→ **WHAT THE EXERCISE ASKS**:
Using the data below, return every line that holds the word "gear".

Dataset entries
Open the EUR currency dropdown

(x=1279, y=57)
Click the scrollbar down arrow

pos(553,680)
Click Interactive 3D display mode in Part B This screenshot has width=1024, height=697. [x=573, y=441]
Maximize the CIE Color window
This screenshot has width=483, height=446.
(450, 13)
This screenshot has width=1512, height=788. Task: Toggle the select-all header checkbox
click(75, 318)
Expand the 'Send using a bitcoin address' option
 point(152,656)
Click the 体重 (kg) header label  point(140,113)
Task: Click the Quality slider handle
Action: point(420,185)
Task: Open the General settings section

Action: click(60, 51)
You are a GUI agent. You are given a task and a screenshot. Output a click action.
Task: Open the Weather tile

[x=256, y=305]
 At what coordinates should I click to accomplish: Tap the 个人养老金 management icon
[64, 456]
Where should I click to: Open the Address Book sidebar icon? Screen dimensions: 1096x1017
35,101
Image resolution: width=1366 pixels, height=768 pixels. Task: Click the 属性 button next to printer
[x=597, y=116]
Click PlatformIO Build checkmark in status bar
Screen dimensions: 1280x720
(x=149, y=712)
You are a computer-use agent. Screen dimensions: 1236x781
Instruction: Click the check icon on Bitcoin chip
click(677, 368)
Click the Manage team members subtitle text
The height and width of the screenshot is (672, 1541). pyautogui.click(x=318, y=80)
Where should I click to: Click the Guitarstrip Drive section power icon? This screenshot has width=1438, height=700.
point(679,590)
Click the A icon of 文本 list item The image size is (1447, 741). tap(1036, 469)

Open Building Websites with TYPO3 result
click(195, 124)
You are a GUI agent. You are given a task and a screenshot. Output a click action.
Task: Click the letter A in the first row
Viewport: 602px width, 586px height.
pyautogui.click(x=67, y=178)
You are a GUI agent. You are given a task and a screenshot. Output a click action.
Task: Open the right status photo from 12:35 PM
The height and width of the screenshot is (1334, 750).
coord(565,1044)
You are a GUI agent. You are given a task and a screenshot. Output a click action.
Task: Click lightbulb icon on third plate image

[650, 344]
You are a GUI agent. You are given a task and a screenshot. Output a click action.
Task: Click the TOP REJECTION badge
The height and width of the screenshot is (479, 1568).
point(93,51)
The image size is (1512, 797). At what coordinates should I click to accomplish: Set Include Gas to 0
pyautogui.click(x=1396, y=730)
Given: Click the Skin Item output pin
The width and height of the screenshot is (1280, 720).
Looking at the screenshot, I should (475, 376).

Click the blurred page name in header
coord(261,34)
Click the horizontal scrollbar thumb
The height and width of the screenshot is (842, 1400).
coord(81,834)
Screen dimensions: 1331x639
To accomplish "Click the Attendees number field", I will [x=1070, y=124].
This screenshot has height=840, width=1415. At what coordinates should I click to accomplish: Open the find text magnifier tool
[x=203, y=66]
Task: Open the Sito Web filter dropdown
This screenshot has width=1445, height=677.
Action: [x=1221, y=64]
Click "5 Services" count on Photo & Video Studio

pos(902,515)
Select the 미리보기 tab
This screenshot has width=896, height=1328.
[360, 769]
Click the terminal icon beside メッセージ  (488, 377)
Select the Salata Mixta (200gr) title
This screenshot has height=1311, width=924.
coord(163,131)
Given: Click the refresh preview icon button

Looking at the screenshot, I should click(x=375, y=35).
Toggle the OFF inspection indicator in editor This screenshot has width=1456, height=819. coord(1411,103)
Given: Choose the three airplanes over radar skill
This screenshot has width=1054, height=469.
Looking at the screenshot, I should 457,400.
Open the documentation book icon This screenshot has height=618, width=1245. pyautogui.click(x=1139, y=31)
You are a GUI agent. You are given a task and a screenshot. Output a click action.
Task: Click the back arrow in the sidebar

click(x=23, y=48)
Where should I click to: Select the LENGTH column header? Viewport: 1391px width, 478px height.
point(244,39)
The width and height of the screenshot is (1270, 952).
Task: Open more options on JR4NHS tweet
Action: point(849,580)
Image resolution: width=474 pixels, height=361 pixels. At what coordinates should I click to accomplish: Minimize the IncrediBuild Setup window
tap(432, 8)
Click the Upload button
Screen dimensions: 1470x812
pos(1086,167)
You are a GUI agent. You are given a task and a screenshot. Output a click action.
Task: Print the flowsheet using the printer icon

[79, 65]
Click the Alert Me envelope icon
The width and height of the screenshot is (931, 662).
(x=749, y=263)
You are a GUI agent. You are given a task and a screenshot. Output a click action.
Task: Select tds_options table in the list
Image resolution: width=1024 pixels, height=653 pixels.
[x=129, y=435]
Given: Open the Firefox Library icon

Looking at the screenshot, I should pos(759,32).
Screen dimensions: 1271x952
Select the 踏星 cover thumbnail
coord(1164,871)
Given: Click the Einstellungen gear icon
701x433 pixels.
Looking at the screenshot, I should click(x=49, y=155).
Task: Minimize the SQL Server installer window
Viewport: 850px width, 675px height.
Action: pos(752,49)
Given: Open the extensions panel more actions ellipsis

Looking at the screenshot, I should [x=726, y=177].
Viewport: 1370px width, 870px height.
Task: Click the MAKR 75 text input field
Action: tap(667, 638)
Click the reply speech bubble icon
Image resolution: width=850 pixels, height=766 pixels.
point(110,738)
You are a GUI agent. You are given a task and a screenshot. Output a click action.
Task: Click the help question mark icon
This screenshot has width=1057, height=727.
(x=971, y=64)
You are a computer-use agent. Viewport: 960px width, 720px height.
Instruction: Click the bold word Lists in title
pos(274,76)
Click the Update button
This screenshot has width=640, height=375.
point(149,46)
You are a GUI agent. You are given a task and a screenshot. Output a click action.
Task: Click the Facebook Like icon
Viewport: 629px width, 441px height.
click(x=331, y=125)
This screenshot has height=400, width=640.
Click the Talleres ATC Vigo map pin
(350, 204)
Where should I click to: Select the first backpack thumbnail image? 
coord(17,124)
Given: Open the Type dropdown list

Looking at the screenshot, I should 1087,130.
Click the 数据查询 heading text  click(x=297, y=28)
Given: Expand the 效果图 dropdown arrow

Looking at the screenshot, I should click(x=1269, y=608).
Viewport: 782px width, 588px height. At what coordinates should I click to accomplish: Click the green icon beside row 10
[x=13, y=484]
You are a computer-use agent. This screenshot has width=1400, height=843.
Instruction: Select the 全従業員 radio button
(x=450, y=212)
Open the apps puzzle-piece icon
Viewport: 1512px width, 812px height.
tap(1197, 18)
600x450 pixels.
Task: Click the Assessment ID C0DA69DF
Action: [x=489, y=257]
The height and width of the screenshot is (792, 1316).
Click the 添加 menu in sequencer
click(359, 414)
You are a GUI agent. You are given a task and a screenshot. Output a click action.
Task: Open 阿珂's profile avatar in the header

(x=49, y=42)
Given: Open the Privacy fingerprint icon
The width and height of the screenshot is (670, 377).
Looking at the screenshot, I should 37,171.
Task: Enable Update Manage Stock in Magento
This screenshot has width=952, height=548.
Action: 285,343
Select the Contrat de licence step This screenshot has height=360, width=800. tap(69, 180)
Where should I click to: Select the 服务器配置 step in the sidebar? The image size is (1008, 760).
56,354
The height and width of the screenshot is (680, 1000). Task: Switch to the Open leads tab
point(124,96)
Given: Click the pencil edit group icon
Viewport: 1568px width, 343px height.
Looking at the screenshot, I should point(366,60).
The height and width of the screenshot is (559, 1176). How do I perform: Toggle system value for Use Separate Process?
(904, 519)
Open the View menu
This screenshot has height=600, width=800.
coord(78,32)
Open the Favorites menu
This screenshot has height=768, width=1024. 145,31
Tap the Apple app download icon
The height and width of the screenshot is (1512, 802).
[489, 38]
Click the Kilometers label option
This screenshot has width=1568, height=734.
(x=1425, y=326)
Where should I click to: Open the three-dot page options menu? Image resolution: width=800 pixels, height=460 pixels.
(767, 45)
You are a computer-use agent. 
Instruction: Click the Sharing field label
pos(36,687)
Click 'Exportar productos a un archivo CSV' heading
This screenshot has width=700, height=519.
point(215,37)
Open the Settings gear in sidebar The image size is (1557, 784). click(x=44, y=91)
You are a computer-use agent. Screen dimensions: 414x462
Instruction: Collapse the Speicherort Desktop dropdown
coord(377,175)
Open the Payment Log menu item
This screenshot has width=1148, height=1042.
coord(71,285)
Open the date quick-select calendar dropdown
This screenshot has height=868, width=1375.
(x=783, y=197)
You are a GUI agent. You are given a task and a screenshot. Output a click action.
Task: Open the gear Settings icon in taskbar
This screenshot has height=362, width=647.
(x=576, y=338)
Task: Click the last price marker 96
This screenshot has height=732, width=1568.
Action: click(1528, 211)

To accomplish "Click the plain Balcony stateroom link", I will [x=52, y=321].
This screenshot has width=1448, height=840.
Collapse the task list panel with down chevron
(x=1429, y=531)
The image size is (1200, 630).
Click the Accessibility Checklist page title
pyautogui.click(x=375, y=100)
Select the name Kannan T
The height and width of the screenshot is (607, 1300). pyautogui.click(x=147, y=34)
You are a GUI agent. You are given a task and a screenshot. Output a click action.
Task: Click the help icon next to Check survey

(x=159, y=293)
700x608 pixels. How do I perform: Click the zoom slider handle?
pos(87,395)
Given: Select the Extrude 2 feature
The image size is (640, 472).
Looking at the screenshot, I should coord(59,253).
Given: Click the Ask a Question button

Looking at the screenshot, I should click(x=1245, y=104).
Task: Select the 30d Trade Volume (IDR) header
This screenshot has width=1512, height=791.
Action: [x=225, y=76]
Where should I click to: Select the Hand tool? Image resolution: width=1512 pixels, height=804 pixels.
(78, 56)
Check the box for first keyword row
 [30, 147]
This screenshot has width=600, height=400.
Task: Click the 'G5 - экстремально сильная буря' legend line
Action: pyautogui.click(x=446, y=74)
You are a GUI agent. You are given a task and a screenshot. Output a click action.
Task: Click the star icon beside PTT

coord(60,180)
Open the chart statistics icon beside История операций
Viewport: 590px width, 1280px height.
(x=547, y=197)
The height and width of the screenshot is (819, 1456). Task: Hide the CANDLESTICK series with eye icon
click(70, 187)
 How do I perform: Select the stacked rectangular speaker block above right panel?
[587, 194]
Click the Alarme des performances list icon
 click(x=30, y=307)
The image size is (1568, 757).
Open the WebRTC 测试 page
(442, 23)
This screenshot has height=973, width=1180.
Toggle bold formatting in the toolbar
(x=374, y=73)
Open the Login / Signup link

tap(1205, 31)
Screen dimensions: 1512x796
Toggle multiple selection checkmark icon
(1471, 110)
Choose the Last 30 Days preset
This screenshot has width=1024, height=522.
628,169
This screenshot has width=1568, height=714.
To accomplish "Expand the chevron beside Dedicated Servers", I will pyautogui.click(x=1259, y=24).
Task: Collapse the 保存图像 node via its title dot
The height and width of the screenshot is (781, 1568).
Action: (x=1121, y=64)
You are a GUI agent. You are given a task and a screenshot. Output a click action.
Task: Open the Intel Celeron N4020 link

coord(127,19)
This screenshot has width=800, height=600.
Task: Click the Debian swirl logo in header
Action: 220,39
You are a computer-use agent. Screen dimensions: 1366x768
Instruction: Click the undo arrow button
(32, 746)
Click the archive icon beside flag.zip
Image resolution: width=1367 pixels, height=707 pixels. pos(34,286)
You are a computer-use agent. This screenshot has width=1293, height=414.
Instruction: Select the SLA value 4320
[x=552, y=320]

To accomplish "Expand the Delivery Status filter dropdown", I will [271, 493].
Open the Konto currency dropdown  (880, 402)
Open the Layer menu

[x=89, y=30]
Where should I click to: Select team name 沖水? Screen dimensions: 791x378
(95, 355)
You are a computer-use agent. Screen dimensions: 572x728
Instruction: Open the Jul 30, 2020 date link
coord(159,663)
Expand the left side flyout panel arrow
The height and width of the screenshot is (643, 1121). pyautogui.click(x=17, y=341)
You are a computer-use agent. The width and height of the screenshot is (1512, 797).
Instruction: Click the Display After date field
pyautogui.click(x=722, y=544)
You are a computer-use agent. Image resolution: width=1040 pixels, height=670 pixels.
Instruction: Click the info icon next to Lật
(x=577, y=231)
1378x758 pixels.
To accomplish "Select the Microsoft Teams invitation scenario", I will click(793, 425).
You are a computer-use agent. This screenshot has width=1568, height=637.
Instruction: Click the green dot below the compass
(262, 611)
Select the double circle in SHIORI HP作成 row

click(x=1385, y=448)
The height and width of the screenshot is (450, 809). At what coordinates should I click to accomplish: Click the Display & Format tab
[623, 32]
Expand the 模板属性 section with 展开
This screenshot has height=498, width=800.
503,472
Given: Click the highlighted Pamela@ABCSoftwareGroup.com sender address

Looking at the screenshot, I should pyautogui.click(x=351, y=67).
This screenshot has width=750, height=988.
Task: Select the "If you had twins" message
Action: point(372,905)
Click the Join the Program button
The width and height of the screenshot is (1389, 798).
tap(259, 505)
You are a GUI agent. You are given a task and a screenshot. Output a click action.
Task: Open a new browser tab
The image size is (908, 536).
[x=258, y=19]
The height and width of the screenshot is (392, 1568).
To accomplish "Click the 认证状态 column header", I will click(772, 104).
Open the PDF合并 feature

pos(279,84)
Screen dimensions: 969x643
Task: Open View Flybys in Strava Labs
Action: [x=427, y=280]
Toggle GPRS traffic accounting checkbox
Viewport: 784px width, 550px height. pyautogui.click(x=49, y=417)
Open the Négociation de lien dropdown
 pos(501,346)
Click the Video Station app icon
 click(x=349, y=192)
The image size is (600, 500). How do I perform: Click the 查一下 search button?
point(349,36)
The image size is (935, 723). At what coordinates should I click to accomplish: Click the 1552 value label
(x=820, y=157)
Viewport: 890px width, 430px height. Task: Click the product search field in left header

→ **ANSWER SPACE**:
Given: Click the Einstellungen gear icon
Open the Settings gear in sidebar The image size is (1557, 784). click(x=44, y=91)
Task: Open the gear Settings icon in taskbar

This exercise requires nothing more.